**What the task requires**:
Return each line of the material below that contains the word "label", copied in full.

**Data supplied**:
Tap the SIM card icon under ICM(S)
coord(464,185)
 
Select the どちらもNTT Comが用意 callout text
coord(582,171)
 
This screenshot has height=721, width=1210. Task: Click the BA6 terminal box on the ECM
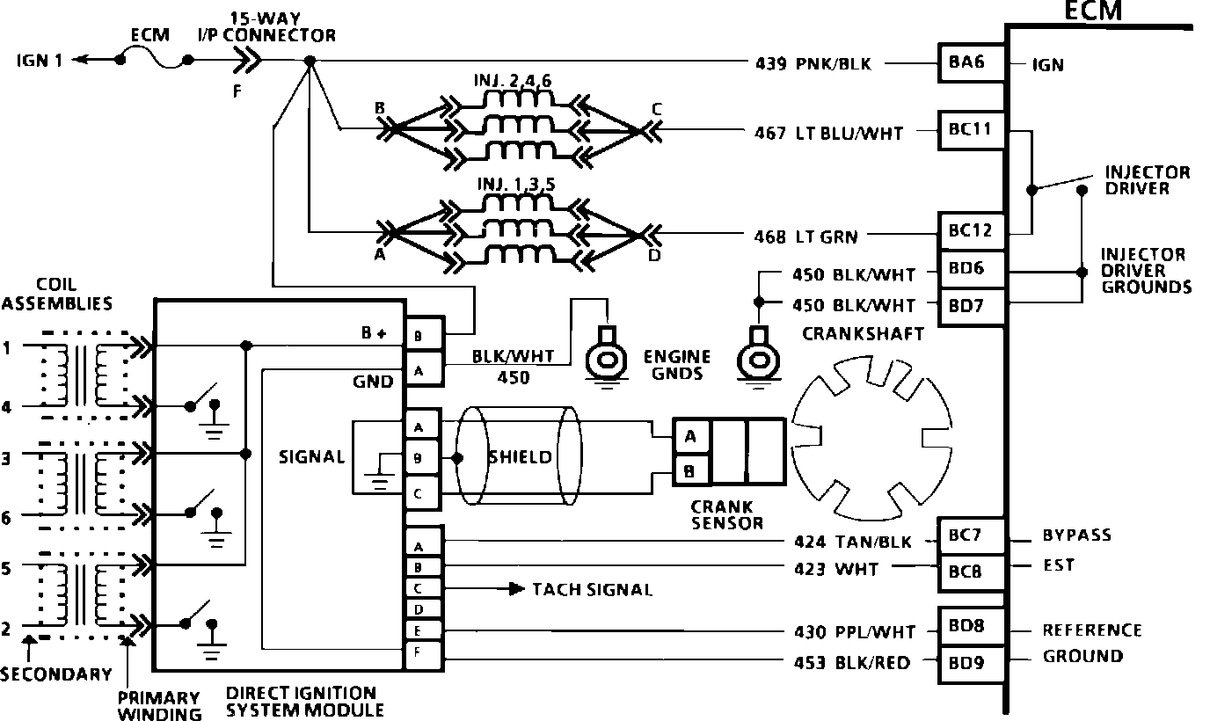[970, 63]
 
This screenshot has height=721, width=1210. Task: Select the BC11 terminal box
[970, 129]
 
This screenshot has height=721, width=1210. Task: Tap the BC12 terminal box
[970, 231]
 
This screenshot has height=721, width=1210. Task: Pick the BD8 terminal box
[970, 627]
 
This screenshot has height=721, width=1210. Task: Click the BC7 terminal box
[970, 535]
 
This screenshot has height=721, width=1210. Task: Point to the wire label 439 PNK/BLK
[813, 63]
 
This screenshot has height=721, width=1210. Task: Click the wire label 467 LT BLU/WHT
[828, 134]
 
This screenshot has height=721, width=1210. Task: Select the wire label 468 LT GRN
[806, 236]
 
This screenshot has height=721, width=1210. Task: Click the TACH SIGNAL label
[593, 589]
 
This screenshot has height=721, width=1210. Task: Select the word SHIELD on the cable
[521, 457]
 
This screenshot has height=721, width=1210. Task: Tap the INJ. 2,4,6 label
[514, 81]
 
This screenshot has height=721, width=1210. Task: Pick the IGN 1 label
[39, 61]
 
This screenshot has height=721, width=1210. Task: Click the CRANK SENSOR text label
[725, 514]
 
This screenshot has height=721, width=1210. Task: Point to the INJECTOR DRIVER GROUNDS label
[1144, 271]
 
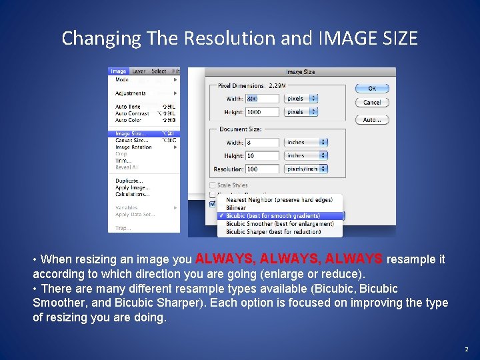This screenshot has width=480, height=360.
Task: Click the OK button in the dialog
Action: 372,88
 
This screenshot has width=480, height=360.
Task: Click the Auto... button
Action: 372,120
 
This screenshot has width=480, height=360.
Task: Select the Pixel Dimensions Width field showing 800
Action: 262,99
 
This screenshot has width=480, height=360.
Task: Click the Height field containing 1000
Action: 262,112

**Output of the exercise**:
This screenshot has height=721, width=1210. Task: Point to the wire label 439 PNK/BLK
This screenshot has height=721, width=1210. Task: Click the wire label 467 LT BLU/WHT
This screenshot has height=721, width=1210. Task: Select the wire label 468 LT GRN
This screenshot has height=721, width=1210. Task: Click the TACH SIGNAL label
This screenshot has height=721, width=1210. Task: Tap the INJ. 2,4,6 label
This screenshot has height=721, width=1210. Task: Pick the IGN 1 label
This screenshot has height=721, width=1210. Task: Click the CRANK SENSOR text label
This screenshot has height=721, width=1210. Task: Point to the INJECTOR DRIVER GROUNDS label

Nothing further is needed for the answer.